9-oct. Y alababan a Dios por mi causa (Gal 1,13)


Hacen falta testigos de la fe. Muchos, y valiosos. Que den a conocer su historia, que cuenten su propia conversión. No sólo que hablen de la fe, sino de cómo han llegado a ella. De los lugares más diversos, y de las posiciones más distantes. Hacen falta testigos que confiesen la fe en su propia historia, que cuenten los milagros, y que se abran así a profundizar lo que les ocurrió. Debemos profundizar en nuestra propia vida.
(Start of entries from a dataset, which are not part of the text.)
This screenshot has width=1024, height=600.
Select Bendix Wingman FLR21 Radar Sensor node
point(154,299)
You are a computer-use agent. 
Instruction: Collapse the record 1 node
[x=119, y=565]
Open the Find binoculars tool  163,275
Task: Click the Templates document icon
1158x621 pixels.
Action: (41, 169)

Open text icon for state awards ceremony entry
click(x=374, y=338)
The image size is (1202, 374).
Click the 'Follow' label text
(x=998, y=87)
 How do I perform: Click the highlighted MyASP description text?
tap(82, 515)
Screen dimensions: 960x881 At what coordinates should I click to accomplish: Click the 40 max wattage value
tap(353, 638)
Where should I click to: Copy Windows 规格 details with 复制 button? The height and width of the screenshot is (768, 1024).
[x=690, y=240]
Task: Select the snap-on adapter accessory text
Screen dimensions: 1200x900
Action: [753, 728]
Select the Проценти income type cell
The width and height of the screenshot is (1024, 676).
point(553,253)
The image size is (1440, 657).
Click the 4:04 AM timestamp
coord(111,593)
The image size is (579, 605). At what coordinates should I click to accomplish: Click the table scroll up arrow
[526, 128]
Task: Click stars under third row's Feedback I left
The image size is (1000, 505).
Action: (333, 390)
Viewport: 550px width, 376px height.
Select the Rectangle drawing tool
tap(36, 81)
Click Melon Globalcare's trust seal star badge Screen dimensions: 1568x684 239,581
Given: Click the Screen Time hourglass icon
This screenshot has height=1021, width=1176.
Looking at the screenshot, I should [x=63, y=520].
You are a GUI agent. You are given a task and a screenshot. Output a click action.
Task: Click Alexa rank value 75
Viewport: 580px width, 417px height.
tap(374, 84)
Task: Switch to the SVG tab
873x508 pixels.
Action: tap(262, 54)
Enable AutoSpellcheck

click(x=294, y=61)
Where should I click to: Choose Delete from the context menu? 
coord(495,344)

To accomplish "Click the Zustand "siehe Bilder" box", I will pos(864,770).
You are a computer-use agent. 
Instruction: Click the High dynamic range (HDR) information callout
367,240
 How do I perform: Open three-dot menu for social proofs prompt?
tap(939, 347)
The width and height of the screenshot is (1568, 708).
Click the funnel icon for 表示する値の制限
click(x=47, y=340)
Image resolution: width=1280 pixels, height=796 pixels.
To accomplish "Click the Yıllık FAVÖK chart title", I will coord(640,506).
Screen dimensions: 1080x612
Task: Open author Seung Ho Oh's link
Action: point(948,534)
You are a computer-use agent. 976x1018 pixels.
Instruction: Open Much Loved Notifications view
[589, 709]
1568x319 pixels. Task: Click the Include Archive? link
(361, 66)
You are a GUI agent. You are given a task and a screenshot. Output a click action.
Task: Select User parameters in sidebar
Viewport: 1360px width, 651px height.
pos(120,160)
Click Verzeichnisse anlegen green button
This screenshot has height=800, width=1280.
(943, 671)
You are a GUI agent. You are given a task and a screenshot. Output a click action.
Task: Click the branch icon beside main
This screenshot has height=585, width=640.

Pablo lo sabe. Y lo cuenta. De perseguidor a defensor. ¿Qué ha pasado en medio? Que Dios se reveló, que trató con el Hijo, que se acercó a la Iglesia. Tres elementos: acoger una Palabra que viene de Dios, no de los hombres; el trato con el Hijo, con el Dios en su Encarnación, Pasión y Resurrección; y la proximidad a la Iglesia, a la comunidad, a la fe de los primeros cristianos, a los que pudieran acompañar su camino, a los que fueran capaces de enseñarle y educarle en la fe, a aquellos con quienes hablar de lo que le estaba pasando. Se le abrieron los ojos, nada más que eso; y quiso ver, y no cerró los ojos de nuevo. Se le abrió el corazón, y acogió el perdón; y quiso la misericordia que recibía, y no se sintió orgulloso ni se justificó a sí mismo. Que se dio cuenta de la verdad, de lo que había sucedido en él y en la Historia, en él y en otros. De perseguidor a persona con una vida encendida y apasionada, dispuesto a dejarlo todo, a hacer de su vida por entero un testimonio. Dios le pasó el testigo. Y los gentiles empezaban a conocer su historia, a escuchar hablar de él, y de lo que en su vida había ocurrido. Comenzaron las preguntas, creció su autoridad, no por sus palabras, sino por lo que Dios ha hecho en su vida.